En este punto, no es casualidad que el presidente del Gobierno haya corrido a culpar al PP de su fiasco con Bildu, como si Casado le hubiera obligado, pistola en ristre, a firmar un pacto impresentable. ¿Dónde quedaron las propias líneas rojas? O que Iglesias busque siempre poner en el paredón de su discurso a empresarios ‘ricos' que no quieren contribuir al bien común pagando más impuestos. “Están deseando hacerlo”, llega a decir con un cinismo desbordante. E incluso asegura que su plan supondría 11.000 millones de euros más de recaudación sin presentar papel alguno o informe técnico que lo demuestre. Desde la demonización de unas élites, estigmatizadas como tales, se justifica el relato, por demagógico o falaz que sea. “Los votantes de Trump podrían haberle visto como cercano y sincero, pero no lo hicieron. También podrían justificar sus mentiras insistiendo en que no lo eran. En vez de eso, le justificaron como una forma de protesta simbólica, viéndole cada vez más como alguien auténtico (…) Pensaron que el sistema político estaba amenazando su categoría social injustamente, o que el ‘establishment’ estaba sirviéndose a sí mismo o que favorecía otras clases sociales advenedizas”, expone el citado estudio. Lo que entronca con la grave crisis institucional y sistémica que se esconde tras los mensajes del tándem gobernante en España y su justificación por parte de la sociedad. Véase, el triunfo del 15-M.

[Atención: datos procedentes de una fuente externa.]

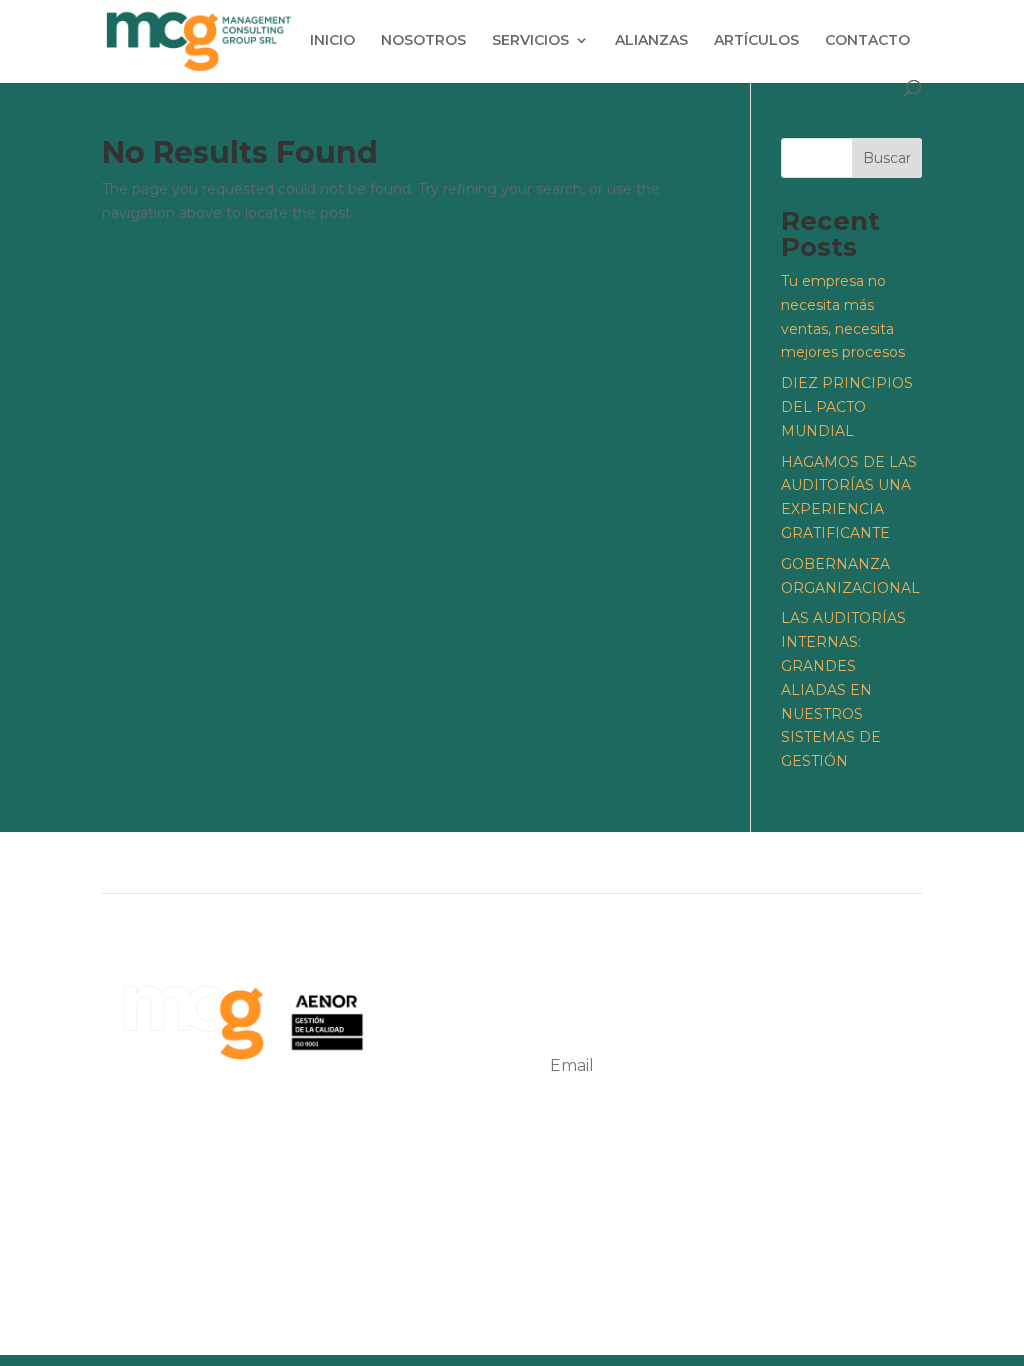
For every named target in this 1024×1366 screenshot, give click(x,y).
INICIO (332, 41)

Dos tristezas se acumulan estos días. La primera, la rapidez con la que Sánchez&Co. han desviado la atención sobre la emergencia sanitaria -y de paso sobre su nefasto quehacer para prevenirla- con el fin de llevar el debate al fango político, donde tan bien han demostrado moverse tanto el presidente del Gobierno como sus socios de gabinete. No es ocioso recordar en este punto que la epidemia no está ni mucho menos controlada, que mueren decenas de personas al día y que los contagiados todavía se cuentan a cientos. Tampoco que existen posibilidades de un rebrote, como las imágenes de inconscientes llenando las playas de ciudades tan golpeadas como Barcelona parecen avalar. Dicho lo cual, la principal pena es que los Fernando Simón, esos técnicos para los que no vale la ‘interpretación’ o la demagogia, esos profesionales sobrados que tantas veces estuvieron a la altura -véase la crisis del Ébola-, se hayan contagiado del ‘virus Sánchez’ y se hayan infectado por la baja política. Ellos han sido cómplices de dinamitar sin compasión las series históricas de infectados por coronavirus, de adaptar el mensaje sobre las mascarillas al sol que más calentaba, de silenciar el nombre de los expertos que deciden los cambios de fase o de avenirse a no hacer públicos los informes que sustentaban esas decisiones. Medias verdades, las peores mentiras. Nuestro día a día.